Received date: 2019-01-16

  Online published: 2019-09-23

摘要

为优选调味面制品专用小麦粉,并使小麦粉在调味面制品中发挥最佳作用,研究了小麦粉品质与调味面制品品质的相关性。采用相关性分析并建立逐步回归方程,以产品硬度、径向膨胀率、持油能力等为评价指标,分析了影响产品品质的原料组分。结果表明,吸水性指数与总淀粉含量、干面筋含量显著负相关(P<0.05),与面筋指数极显著负相关(P<0.01)。水溶性指数与总淀粉含量、面筋指数呈显著负相关(P<0.05),与直支淀粉比、脂肪呈极显著正相关(P<0.01)。径向膨胀率与灰分、水溶剂保持力和Na2CO3溶剂保持力呈显著负相关(P<0.05),与湿面筋含量、蔗糖溶剂保持力呈极显著负相关(P<0.01)。硬度与干面筋含量呈极显著正相关(P<0.01)。该研究对调味面制品专用粉品质改良具有一定指导作用,并为小麦粉生产优质产品提供参考。

本文引用格式

冷越 , 唐梦琦 , 周梦舟 , 肖甚圣 , 刘刚 , 王学东 . 小麦粉品质与调味面制品品质的相关性分析[J]. 食品与发酵工业, 2019 , 45(16) : 109 -114 . DOI: 10.13995/j.cnki.11-1802/ts.019985

Abstract

In order to optimize the wheat flour used for seasoning flour products, raw material components that could affect product quality were analyzed by evaluating product hardness, radial expansion rate, oil holding capacity etc. The results showed that the water absorption index of seasoning flour products was significantly negatively correlated with total starch content and dry gluten content of the flour (P<0.05), and was extremely significantly negatively correlated with gluten index (P<0.01). Moreover, the water solubility index was significantly negatively correlated with total starch content and gluten index of the flour (P<0.05), and was extremely significantly positively correlated with the ratio of amylose to amylopectin and fat content (P<0.01). The radial expansion ratio was significantly negatively correlated with ash content, water solvent retention capacity and sodium carbonate solvent retention capacity of the flour (P<0.05), and was extremely significantly negatively correlated with wet gluten content and sucrose solvent retention capacity (P<0.01).
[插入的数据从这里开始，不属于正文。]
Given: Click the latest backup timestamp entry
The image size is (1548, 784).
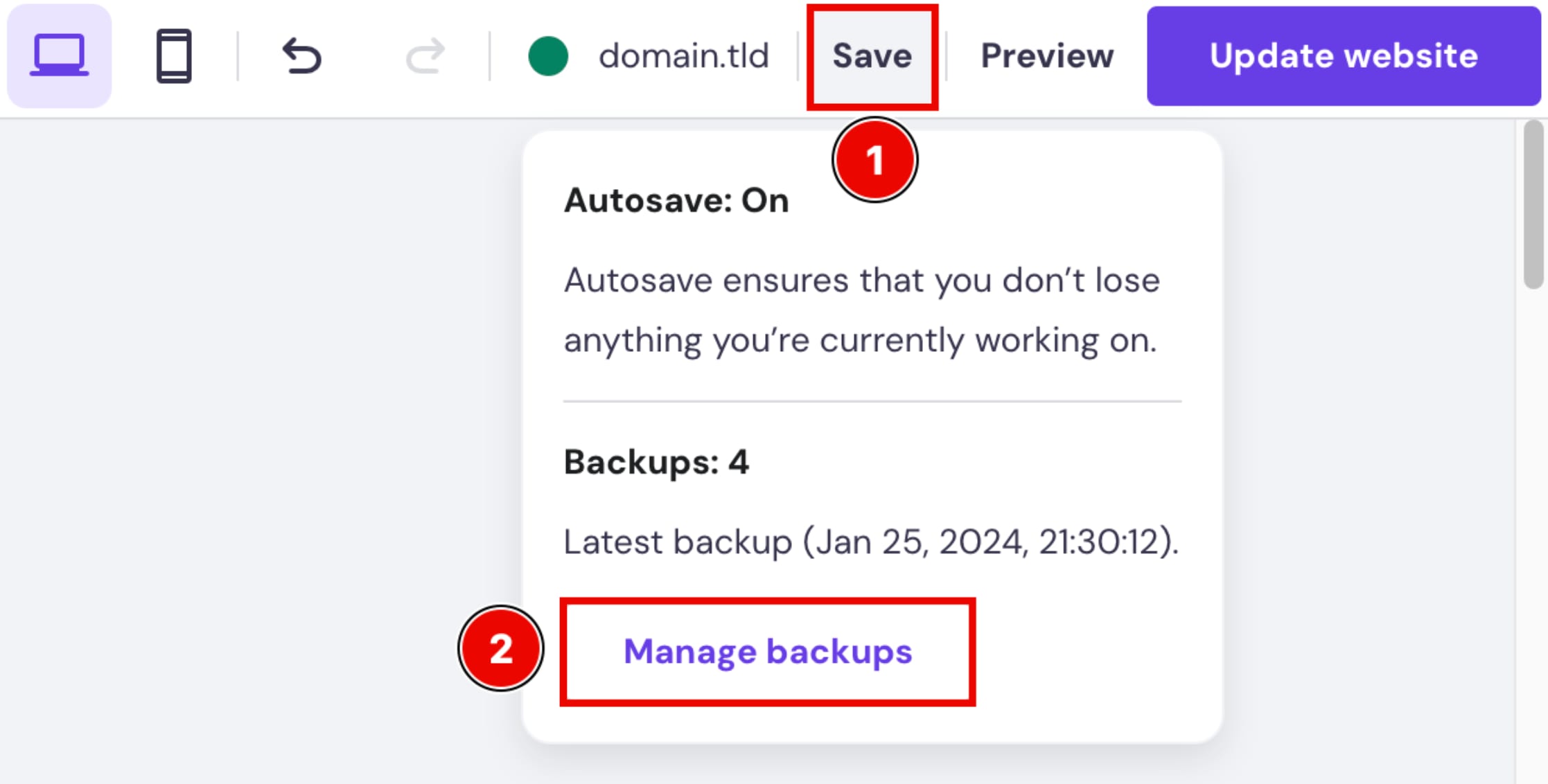Looking at the screenshot, I should pos(871,542).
The hardness was extremely significantly positively correlated with dry gluten content (P<0.01). This study has certain guidance for improving the quality of wheat flour used for seasoning flour products, as well as for developing wheat flour products with high quality.